Unlike the powers of the office of the Chief Justice of Nigeria to make Rules for the proceedings of the Legal Practitioners Disciplinary Committee under section 10 (7) of the LPA 2004 as amended and the powers to suspend an erring legal practitioner for a specified period of time vested in the CJN by virtue of section 13 (2) of the LPA 2004 as amended, the HAGF cannot unilaterally make the Rules of Professional Conduct for Legal Practitioners because neither the HAGF or the Attorney – general of the various states of the Federation are so conferred. Besides, the law has made it easier for the Bar Council to operate smoothly with just 8 members out of a total 57 membership. Forming a quorum by the Bar Council may need an upward review of about one – third or minimum of 15 members in our view but definitely that is the position of the law as of today.

Let us state here that the intention of this paper is not to critique the allegedly deleted provisions of the Rules 9(2), 10, 11, 12 and 13 of the Rules of Professional Conduct for Legal Practitioners 2007 but to offer an opinion as to the proper perspective in the powers to make and revise this vital regulation for the noble profession in Nigeria. In the making and revision of the RPC, until the amended RPC is gazetted and distributed in line with the spirit and legislative intent of section 12 (4) LPA 2004 as amended, it is of no effect.

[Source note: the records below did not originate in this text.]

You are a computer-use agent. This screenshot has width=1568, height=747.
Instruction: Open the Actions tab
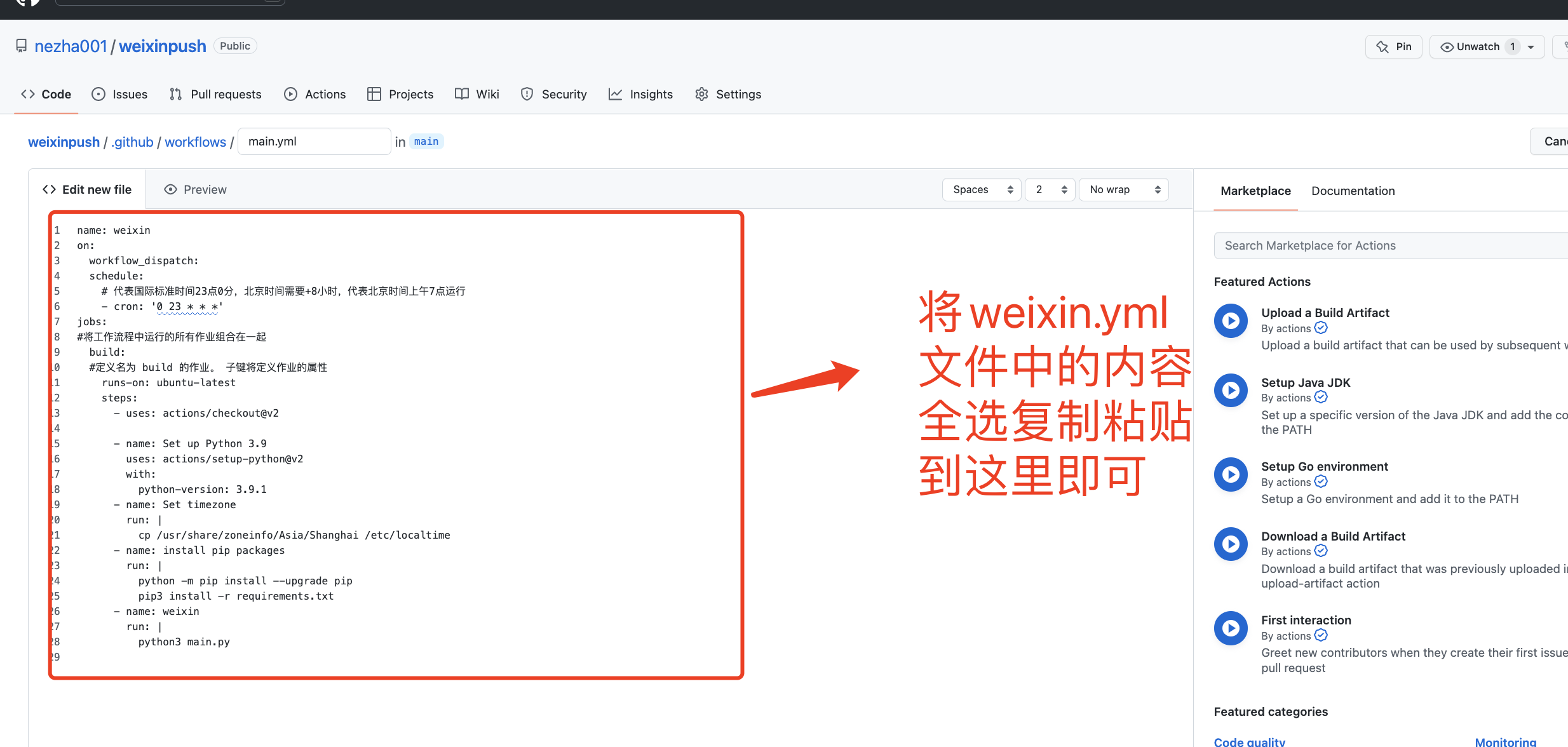point(315,94)
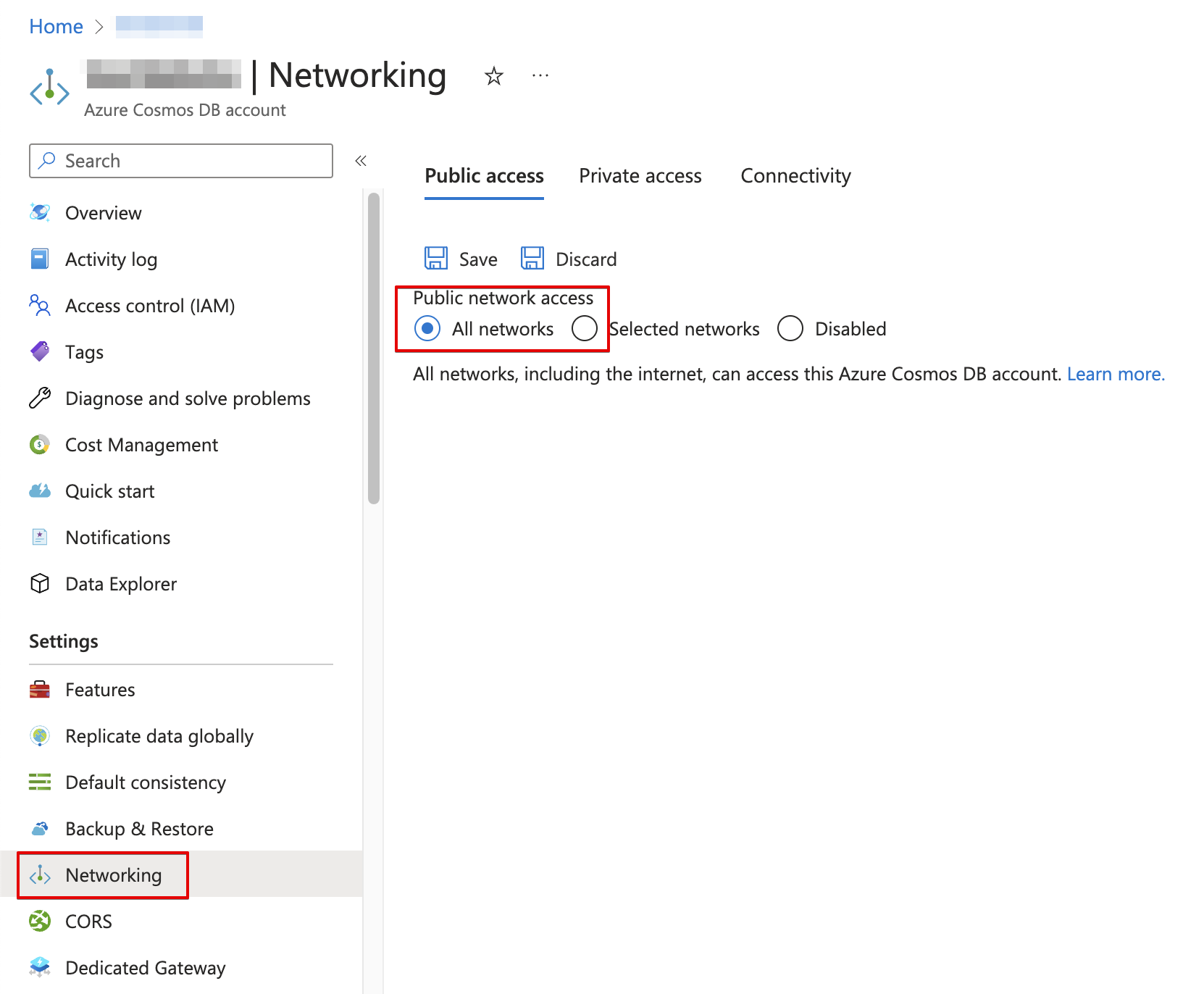Click the Cost Management icon
1204x994 pixels.
click(40, 445)
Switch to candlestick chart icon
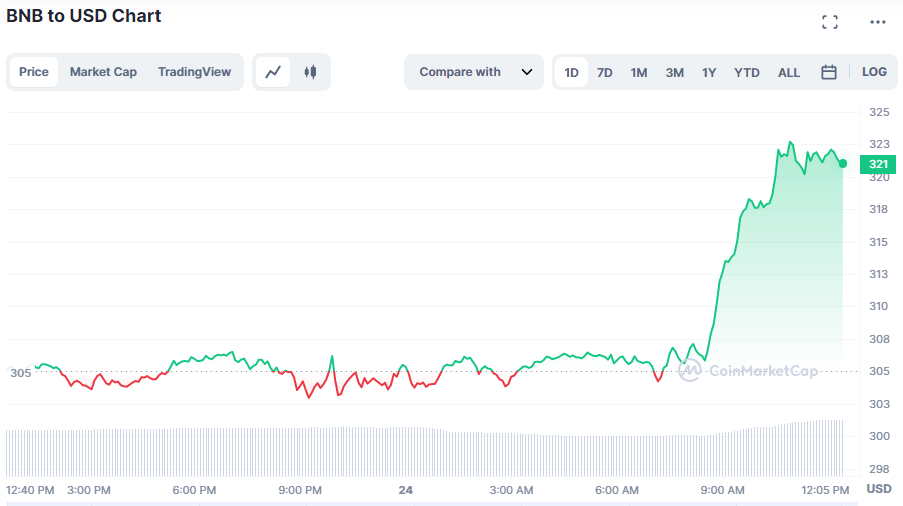The image size is (903, 506). click(310, 72)
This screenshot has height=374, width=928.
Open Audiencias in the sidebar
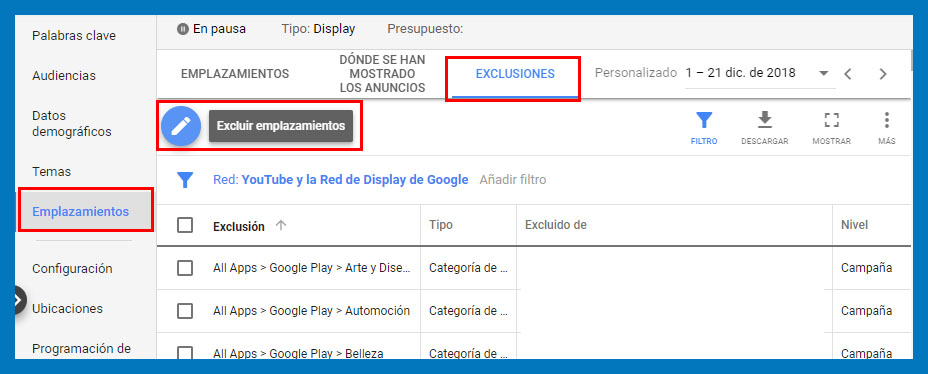pyautogui.click(x=64, y=76)
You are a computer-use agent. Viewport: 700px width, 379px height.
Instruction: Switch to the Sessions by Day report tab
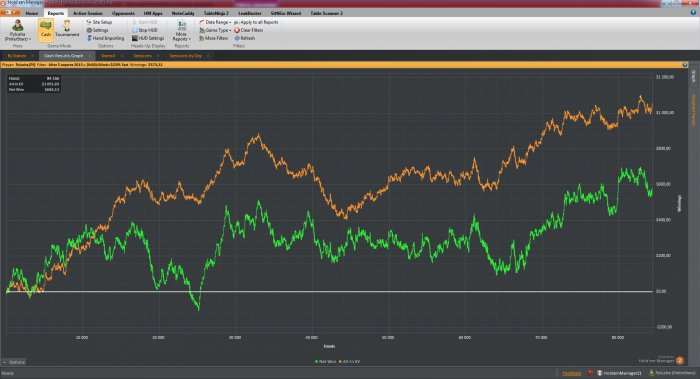tap(186, 56)
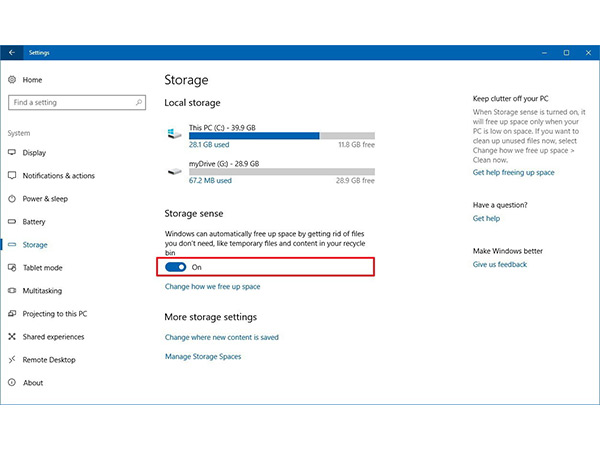Open Change where new content is saved

coord(221,338)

We therefore recommend that the preamble to the RPC 2007 as stated above should be drafted thus:

In exercise of the powers conferred on the Bar Council by section 12(4) of the Legal Practitioners Act 1990, as amended, and of all other powers enabling the Bar Council in that behalf, the, General Council of the Bar hereby make the following Rules:

The legislative intent of the LPA is not to personalize the powers to make and amend the RPC to the office of the Chairman of the Bar Council.

Conclusion

Though, the HAGF being Chairman of the Bar Council can preside and give directives during the meeting of the Council, the power to make and revise the RPC is vested in the Bar Council as a body and not the HAGF as an office created by law and known to law. It is therefore mythical to presume that the preamble to the RPC 2007 as couched is right in law when the searchlight of the provisions of section 12 (4) of the LPA 2004 as amended is beamed in that direction. As stated above, the intention of this writer is not the propriety or otherwise of the subject of amendment but to reflect proper legal perspectives in terms of who is empowered to make and revise the RPC. The subject of amendment is a discourse for another day.

[1] Dr Bukola Akinola is a Deputy Director (Academics) at the Nigerian Law School.

[2] Now Cap 11, LFN 2004

[3] Section 1 (4) of the Legal Practitioners Act Cap L11 LFN 2004

[4] Section 1(2) of the LPA

[5] See section 12 (4) of the Legal Practitioners Act (as amended by the Legal Practitioners (amendment) Decree 1994.

[6] Now Cap 11, LFN 2004

[7] Section 12 (4) of the LPA as amended by LPA 1994 as amended.